Answer
$f (s,xy) = f (f (s,x), y)$ for all states s ∈ S and all strings $x ∈ I ^∗$ and $y ∈ I^∗$.
Work Step by Step
Using a deterministic finite-state automaton M = $(S, I, f, s_0, F)$, using structural induction and the recursive
definition of the extended transition function f for proving that $f (s,xy) = f (f (s,x), y)$ for all states s ∈ S and all
strings $x ∈ I ^∗$ and $y ∈ I^∗$.
We use structural induction on the input string y.

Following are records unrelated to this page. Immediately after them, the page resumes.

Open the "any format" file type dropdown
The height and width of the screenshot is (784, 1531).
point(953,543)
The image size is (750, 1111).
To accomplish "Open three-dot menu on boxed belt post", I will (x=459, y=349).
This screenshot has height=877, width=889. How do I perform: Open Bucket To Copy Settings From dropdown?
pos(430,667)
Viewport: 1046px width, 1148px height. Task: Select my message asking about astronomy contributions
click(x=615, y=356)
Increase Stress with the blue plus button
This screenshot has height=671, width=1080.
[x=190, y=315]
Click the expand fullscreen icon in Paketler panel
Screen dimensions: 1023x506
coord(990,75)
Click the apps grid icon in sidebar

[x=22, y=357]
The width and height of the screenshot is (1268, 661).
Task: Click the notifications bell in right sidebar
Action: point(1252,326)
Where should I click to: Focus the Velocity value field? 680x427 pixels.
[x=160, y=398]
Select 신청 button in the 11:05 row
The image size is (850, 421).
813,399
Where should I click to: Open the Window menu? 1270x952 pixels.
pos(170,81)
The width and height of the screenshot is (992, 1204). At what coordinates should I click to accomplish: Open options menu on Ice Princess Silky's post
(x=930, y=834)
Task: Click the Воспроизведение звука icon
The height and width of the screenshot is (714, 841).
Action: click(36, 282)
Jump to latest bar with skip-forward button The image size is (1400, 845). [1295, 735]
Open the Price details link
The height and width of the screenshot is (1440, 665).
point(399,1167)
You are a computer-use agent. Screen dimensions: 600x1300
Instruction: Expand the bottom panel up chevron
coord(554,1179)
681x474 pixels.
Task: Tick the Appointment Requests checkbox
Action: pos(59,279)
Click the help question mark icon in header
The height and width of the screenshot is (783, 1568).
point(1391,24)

-The basis step considers $y = λ,$
and for the inductive step we write $ y = wa,$ where $w ∈ I^*$
and $a ∈ I$ .
- For the basis step, we have xy = x, so we must show that $f (s,x) = f (f (s,x), λ).$
-But part (i) of the definition of the extended transition function
says that this is true.
- We then assume the inductive hypothesis that the equation holds for w and
-prove that
$f (s, xwa) = f (f (s, x), wa)$. By part (ii) of the definition,
-the left-hand side of this equation equals $f (f (s, xw), a).$
-By the inductive hypothesis, $f (s, xw) = f (f (s, x), w),$
so
- f (f (s, xw), a) = f (f (f (s, x), w), a).
-The righthand side of our desired equality is, by part (ii) of the
definition, also equal to f (f (f (s, x), w), a), as desired.